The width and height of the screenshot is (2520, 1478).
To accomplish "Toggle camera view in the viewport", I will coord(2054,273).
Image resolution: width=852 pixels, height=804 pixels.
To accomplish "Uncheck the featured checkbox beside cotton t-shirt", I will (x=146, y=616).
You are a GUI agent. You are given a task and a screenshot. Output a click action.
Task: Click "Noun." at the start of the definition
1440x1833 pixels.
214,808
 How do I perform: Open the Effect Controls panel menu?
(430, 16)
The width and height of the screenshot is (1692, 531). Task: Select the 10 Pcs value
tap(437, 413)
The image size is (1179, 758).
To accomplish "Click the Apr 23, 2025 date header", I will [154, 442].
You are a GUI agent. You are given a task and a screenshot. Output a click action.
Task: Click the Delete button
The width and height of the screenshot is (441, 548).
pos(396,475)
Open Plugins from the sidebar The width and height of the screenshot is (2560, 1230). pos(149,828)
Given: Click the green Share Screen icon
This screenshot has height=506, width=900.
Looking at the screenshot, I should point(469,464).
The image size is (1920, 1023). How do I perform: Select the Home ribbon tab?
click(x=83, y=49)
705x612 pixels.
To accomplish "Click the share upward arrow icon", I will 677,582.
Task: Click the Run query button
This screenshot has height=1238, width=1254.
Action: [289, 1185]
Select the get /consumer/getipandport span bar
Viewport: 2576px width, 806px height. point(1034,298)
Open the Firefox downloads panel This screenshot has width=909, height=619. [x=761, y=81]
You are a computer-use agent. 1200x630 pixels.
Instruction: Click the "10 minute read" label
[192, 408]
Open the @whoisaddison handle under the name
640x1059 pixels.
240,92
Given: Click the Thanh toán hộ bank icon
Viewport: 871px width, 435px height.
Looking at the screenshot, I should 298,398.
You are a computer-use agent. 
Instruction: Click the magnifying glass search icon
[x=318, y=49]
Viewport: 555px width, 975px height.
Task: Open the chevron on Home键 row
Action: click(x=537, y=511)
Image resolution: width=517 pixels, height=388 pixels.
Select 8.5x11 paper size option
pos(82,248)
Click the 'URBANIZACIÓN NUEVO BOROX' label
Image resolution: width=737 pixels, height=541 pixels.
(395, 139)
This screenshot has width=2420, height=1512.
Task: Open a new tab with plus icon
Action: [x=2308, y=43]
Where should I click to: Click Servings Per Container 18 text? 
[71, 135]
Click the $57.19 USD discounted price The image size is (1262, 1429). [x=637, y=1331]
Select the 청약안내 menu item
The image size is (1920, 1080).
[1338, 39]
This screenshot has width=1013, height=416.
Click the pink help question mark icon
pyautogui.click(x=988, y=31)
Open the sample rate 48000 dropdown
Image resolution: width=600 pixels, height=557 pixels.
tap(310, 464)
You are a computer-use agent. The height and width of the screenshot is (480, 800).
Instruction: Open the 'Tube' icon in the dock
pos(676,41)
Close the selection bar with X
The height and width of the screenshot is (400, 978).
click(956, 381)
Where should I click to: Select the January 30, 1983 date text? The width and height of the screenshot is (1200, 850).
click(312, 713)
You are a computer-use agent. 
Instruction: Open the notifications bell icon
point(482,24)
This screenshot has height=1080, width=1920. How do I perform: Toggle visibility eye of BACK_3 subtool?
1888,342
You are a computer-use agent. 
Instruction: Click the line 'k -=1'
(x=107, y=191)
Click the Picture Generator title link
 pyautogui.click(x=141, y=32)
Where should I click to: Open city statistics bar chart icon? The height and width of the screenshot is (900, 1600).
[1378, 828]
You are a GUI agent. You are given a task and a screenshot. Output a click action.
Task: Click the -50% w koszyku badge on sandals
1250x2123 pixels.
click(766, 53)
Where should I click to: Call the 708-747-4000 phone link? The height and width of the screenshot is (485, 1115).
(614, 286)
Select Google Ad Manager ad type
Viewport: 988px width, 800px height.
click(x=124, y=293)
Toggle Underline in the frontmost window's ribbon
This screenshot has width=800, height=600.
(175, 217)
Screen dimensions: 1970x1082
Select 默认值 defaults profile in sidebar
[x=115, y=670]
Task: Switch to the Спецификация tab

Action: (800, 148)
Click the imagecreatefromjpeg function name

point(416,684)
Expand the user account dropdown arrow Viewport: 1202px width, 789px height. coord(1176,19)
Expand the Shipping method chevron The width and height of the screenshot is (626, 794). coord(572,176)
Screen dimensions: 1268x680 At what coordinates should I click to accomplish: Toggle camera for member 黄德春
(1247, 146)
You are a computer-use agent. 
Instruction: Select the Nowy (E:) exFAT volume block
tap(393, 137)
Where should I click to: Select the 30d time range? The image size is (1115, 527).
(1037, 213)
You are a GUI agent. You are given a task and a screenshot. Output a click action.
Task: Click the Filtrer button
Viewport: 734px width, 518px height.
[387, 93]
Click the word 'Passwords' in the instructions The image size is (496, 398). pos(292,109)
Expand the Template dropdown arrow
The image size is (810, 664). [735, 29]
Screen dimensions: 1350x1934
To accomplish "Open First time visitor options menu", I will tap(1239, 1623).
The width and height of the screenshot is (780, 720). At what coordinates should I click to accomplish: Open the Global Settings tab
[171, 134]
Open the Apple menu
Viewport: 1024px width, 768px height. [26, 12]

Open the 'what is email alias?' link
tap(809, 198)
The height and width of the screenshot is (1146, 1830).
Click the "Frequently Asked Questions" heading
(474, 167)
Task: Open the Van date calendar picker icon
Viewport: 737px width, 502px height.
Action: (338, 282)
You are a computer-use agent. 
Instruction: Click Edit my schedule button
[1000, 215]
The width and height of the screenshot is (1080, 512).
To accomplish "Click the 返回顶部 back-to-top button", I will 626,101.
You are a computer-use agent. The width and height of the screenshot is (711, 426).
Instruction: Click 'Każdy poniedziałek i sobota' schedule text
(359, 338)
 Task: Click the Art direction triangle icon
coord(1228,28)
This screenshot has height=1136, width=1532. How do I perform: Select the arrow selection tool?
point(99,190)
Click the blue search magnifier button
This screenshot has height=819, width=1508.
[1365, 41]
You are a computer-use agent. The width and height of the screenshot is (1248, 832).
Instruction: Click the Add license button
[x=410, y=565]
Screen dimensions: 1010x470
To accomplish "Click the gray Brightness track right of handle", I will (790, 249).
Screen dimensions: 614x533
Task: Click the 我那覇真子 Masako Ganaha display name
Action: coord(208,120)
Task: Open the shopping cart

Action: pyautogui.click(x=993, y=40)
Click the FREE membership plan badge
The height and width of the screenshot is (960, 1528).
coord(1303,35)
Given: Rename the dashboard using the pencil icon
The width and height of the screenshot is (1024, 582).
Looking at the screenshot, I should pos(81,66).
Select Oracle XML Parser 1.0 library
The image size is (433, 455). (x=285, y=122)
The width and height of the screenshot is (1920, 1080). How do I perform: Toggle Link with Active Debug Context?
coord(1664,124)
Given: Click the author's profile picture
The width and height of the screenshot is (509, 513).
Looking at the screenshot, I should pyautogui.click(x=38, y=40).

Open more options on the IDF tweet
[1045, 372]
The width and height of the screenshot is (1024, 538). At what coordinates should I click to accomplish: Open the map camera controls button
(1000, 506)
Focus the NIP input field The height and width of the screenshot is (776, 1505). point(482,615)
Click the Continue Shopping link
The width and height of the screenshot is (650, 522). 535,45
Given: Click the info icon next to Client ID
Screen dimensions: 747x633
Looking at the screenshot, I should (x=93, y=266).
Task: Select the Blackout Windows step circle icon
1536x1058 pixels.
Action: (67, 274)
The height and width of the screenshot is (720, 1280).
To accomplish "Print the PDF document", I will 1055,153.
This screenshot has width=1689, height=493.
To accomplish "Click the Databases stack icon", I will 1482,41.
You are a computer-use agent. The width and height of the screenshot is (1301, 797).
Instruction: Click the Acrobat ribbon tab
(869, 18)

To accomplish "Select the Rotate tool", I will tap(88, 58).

####

TASK DESCRIPTION: Repeat the data exactly, from the line that contains "Given: Rename the" to the line that contains "I will 1055,153.".

RESULT OF THE EXERCISE:
Given: Rename the dashboard using the pencil icon
The width and height of the screenshot is (1024, 582).
Looking at the screenshot, I should pos(81,66).
Select Oracle XML Parser 1.0 library
The image size is (433, 455). (x=285, y=122)
The width and height of the screenshot is (1920, 1080). How do I perform: Toggle Link with Active Debug Context?
coord(1664,124)
Given: Click the author's profile picture
The width and height of the screenshot is (509, 513).
Looking at the screenshot, I should pyautogui.click(x=38, y=40).

Open more options on the IDF tweet
[1045, 372]
The width and height of the screenshot is (1024, 538). At what coordinates should I click to accomplish: Open the map camera controls button
(1000, 506)
Focus the NIP input field The height and width of the screenshot is (776, 1505). point(482,615)
Click the Continue Shopping link
The width and height of the screenshot is (650, 522). 535,45
Given: Click the info icon next to Client ID
Screen dimensions: 747x633
Looking at the screenshot, I should (x=93, y=266).
Task: Select the Blackout Windows step circle icon
1536x1058 pixels.
Action: (67, 274)
The height and width of the screenshot is (720, 1280).
To accomplish "Print the PDF document", I will 1055,153.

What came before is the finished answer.